## Exercise
Select from the data all lines with the word "agent".

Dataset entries
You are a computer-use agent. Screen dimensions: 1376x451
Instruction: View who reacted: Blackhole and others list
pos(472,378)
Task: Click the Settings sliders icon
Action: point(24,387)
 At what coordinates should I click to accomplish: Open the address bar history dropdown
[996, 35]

---

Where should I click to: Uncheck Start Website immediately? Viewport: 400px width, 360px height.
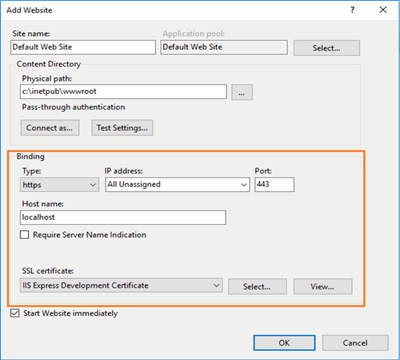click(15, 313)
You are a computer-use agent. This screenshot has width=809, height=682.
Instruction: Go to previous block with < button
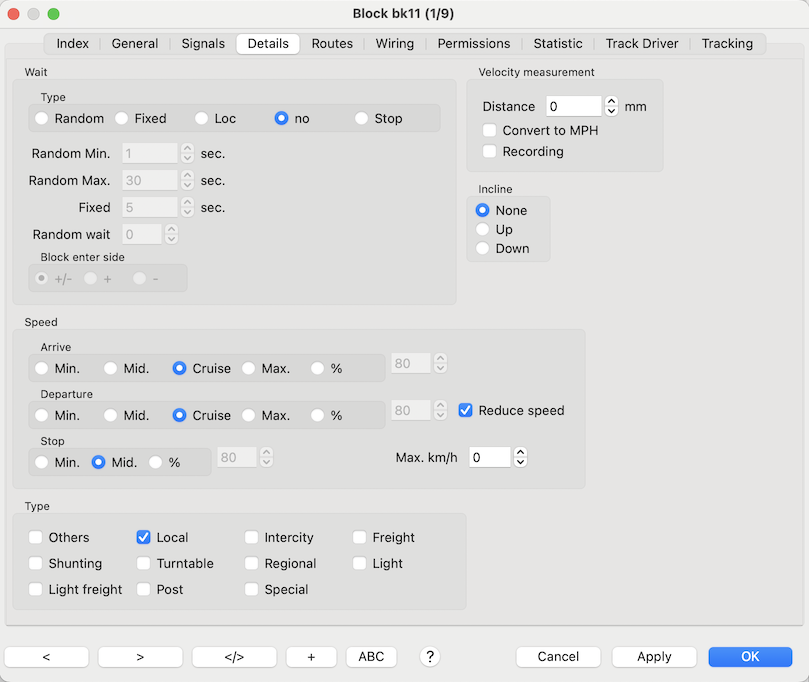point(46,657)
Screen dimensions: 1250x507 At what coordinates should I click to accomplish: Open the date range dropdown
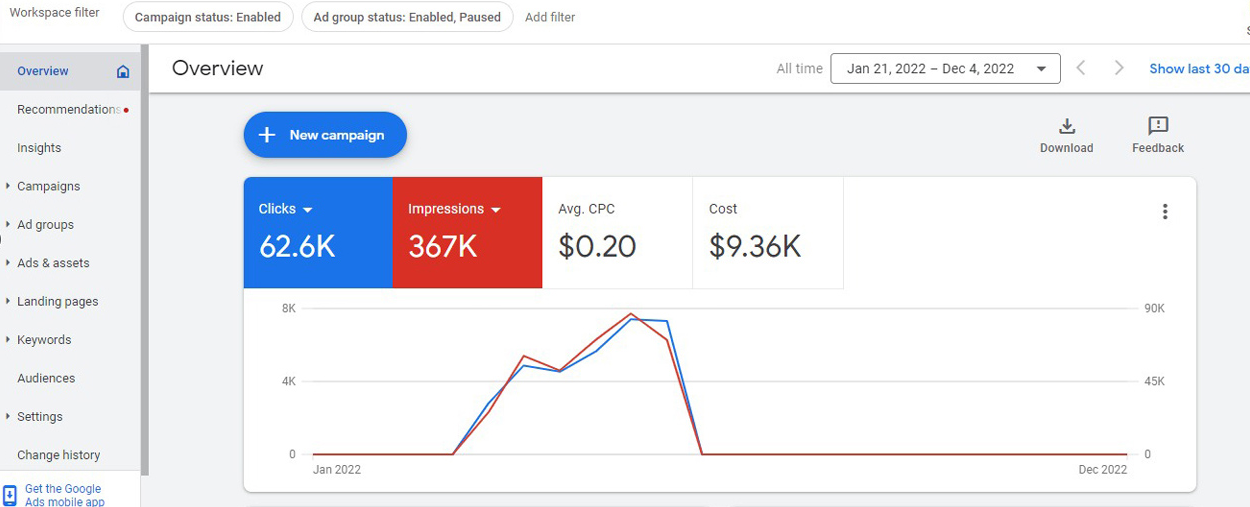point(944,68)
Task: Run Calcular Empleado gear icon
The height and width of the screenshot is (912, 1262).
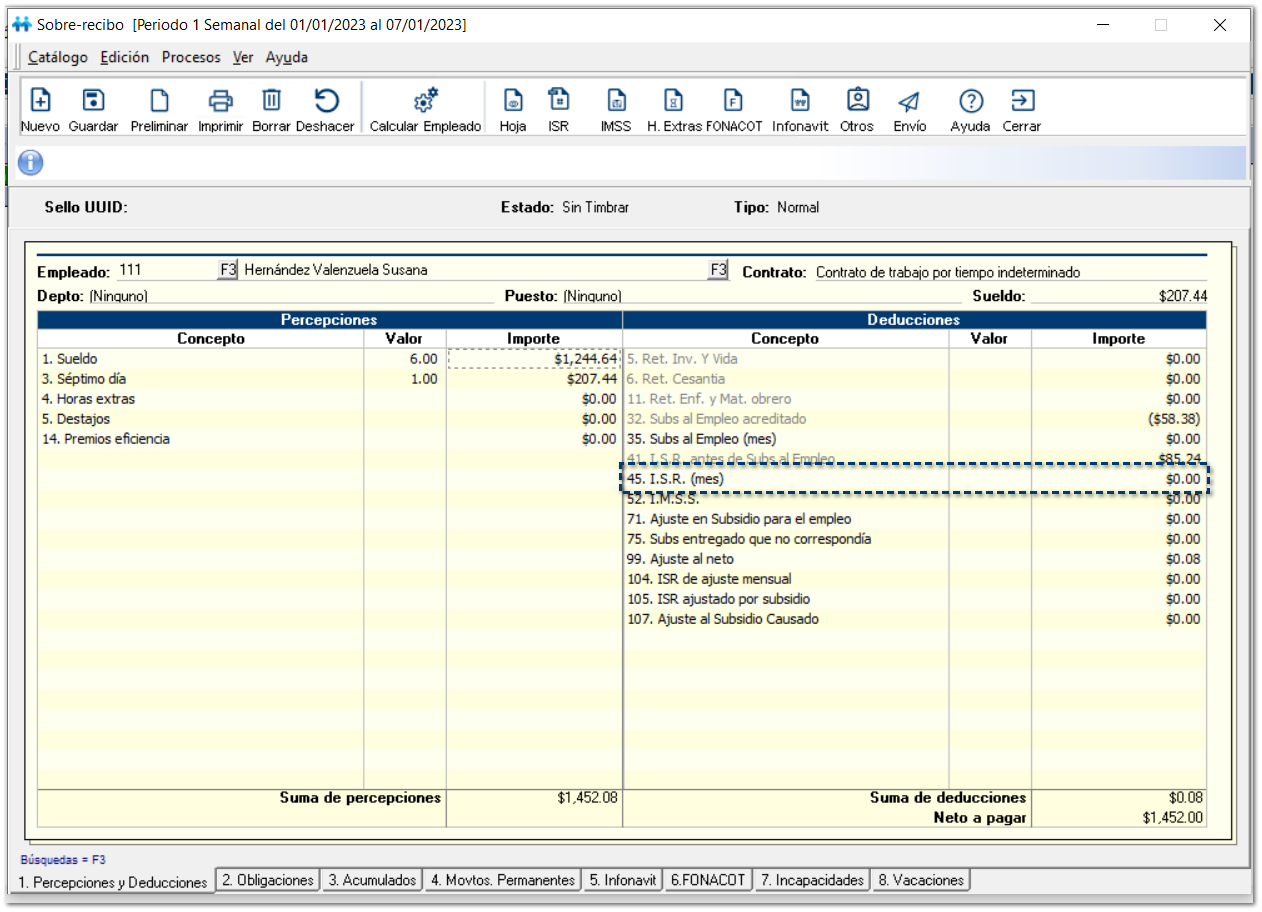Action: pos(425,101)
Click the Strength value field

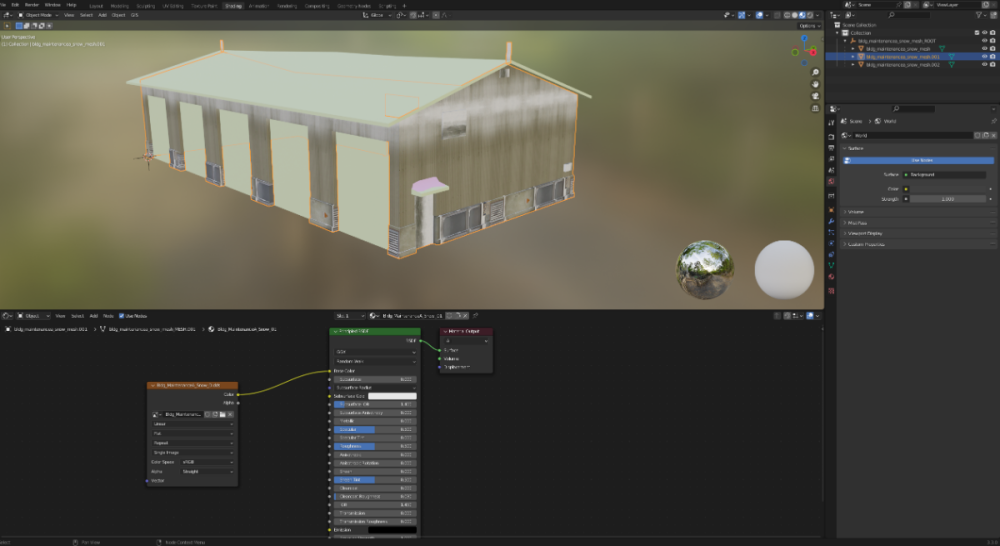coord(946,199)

## Exercise output
You are a computer-use agent. Screen dimensions: 1376x451
You are a computer-use agent. This screenshot has width=809, height=682.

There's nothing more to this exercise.